One of the reasons the Turks stayed in charge for so long, was a drafting method they implemented to renew their military forces, while reducing the youth population of the various occupied nations. It was known as devshirme, or children-gathering, and the main idea was to take away male children at a very young age and raise them as Turkish soldiers, undergoing a very rough and strict military training, part of which was the conversion to Islam and the programming of hatred towards their mother-nations. The soldiers came to be known as janizaries (from the Greek word yenos, or jenos, which translates to descent).
As a result, parents of sons, would seek out various methods to spare their children, and the most common practice would be to send them, at the youngest age possible, to one of the numerous female Christian convents of the time, and have the nuns raise them as girls, never allowing the boys to know of their anatomical difference to the other nuns.

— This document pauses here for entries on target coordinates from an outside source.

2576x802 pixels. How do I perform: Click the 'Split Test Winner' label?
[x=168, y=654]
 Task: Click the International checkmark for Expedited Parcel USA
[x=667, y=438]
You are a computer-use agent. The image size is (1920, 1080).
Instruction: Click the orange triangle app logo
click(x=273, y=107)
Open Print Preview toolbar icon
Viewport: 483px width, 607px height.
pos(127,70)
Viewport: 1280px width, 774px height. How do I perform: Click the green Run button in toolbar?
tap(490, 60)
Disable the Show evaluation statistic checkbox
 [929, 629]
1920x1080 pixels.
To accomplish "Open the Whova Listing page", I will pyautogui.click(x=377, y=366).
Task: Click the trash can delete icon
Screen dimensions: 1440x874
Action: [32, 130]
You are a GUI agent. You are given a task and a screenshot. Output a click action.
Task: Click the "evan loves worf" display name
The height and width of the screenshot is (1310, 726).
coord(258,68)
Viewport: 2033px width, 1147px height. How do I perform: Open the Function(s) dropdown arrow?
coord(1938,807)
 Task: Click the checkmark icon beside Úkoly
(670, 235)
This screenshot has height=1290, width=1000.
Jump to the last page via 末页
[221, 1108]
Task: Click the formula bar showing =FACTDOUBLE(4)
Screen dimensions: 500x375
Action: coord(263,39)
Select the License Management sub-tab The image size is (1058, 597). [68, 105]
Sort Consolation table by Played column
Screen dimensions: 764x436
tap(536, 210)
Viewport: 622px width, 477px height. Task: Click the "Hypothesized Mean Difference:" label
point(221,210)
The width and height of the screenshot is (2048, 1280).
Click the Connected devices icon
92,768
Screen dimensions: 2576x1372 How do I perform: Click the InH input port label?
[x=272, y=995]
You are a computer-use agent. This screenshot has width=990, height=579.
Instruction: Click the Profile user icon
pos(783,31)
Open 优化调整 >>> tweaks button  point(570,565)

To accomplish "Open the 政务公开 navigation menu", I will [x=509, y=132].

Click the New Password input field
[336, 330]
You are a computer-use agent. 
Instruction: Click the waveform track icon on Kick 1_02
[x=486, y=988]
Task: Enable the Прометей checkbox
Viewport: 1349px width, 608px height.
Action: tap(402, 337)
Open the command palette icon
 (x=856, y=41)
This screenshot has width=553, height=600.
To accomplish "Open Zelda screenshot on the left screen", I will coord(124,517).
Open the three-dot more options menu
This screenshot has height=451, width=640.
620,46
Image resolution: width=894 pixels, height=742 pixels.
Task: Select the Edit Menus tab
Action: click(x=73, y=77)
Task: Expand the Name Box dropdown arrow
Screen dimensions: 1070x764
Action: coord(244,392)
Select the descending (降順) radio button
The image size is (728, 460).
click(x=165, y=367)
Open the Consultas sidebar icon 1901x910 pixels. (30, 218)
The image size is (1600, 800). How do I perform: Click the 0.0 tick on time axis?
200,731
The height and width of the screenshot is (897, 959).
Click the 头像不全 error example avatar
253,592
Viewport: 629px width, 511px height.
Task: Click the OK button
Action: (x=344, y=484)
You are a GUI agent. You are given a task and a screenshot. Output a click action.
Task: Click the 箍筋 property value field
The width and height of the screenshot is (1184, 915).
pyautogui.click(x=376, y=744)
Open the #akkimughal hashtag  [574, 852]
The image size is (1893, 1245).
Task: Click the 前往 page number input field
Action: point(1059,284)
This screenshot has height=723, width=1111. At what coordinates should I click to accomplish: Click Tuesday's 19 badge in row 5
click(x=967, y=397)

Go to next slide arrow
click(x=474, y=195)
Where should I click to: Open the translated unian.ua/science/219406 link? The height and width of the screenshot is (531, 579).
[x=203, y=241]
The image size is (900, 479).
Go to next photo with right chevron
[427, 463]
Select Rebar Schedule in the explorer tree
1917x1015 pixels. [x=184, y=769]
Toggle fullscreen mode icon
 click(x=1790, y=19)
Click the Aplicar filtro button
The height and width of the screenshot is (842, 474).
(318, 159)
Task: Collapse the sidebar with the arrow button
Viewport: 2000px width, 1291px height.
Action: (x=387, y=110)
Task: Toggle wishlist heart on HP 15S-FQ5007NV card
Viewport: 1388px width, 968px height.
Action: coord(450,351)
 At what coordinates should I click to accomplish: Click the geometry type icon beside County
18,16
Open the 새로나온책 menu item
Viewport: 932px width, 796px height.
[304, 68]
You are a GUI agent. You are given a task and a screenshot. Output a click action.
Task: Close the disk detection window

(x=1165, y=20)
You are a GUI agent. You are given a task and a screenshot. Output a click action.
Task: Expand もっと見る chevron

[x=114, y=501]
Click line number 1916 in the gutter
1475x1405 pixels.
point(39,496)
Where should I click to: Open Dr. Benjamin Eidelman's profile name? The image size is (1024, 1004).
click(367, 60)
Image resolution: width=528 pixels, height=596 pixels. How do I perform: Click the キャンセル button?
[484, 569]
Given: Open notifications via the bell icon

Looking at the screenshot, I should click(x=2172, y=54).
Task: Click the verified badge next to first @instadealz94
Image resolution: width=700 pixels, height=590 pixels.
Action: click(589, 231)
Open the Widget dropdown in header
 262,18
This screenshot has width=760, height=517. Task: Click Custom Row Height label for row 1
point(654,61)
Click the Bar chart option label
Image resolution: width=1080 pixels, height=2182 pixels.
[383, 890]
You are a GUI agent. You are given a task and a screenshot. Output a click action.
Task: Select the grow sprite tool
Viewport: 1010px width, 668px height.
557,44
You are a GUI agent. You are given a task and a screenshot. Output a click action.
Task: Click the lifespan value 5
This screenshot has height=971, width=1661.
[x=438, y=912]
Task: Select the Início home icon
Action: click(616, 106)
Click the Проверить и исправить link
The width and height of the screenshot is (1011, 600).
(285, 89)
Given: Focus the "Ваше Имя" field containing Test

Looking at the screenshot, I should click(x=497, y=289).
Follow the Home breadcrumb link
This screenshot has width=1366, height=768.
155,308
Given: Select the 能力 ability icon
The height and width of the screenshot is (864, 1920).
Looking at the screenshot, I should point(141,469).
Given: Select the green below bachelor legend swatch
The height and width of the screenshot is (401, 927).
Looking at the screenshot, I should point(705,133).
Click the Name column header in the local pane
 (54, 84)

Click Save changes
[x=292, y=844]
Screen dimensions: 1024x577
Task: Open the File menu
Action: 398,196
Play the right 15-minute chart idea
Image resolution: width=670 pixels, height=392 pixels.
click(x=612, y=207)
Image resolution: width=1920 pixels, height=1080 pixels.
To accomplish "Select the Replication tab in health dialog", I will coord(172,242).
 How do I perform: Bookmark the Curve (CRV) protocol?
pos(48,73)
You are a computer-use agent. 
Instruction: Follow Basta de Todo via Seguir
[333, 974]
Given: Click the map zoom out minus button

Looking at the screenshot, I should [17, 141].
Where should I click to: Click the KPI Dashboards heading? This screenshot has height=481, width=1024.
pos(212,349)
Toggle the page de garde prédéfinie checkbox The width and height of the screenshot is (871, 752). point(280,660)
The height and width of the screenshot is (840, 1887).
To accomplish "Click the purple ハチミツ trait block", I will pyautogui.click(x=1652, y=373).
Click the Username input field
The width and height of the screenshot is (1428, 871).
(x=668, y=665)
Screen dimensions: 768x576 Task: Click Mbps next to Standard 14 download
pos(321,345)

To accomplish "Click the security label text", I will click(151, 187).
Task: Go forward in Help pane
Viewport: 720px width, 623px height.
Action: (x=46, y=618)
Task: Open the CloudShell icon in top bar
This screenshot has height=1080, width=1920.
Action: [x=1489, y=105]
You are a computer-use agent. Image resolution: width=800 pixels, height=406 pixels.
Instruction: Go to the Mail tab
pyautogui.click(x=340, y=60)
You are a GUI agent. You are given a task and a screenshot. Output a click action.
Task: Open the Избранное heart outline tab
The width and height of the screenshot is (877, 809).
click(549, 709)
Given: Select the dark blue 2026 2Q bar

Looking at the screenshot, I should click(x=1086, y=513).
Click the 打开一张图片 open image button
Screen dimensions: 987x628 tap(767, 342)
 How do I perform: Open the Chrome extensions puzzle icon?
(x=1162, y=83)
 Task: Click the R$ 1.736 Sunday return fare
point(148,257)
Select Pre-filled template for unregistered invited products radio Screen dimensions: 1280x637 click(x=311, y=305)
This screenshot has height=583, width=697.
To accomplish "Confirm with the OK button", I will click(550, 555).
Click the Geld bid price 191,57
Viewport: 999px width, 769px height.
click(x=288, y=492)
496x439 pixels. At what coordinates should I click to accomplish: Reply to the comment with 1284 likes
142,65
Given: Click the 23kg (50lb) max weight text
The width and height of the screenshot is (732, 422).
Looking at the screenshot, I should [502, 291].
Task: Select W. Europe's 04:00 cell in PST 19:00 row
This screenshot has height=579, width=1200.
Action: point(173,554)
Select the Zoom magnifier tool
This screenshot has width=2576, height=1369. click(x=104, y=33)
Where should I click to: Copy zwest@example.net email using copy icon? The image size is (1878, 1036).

That’s the historical axis around which Vardis Marinakis spins his drama about a young janizary warrior, who manages to escape his Turkish masters and reach the motherland to find himself wounded and in the care of a group of nuns at a Greek female convent. Obviously, he falls in love with one of the nuns, and after they elope to avoid him being found by the Turks, he discovers the nun is actually a boy.
His drama about two people of such similar and yet so disparate fates, is a composed study in the ideas of sexual and national identity, how one’s idea of identity is formed, and how one’s mind and soul might be plagued by chains due to lack of freedom to form his own version of identity.
Coupled by the jaw-dropping cinematography by Marcus Waterloo and underlined by Marinakis’ expertly choreographed direction, his remarkable elegance and impeccable sense of timing, Black Field is a haunting vision of one of Greece’s darkest moments of history, encapsulated in a beautiful, yet despairing claustrophobic environment, that is uplifted by masterfully economic performances by new-comers Hristos Passalis (also star of Greek sensation, Dogtooth) and Sofia Georgovassili, as well as veteran thespian Despina Babadelli.
The film hopes to be featured at Berlin's line-up come February, and the fest will be all the stronger for it, if you ask me, but Marinakis will be having his first ever public screening tonight, at the Week of Greek Cinema, a series of screenings set up by the Filmmakers of Greece (FoG) initiative. The FoG group is a rogue group of filmmakers who have caused quite a stir in the Greek film industry, by boycotting this year’s State Awards (the Greek equivalent of the Oscars), in order to push the Greek government to bring forth a much awaited and demanded for new film legislation, that will hopefully replace the one in force since almost two decades ago.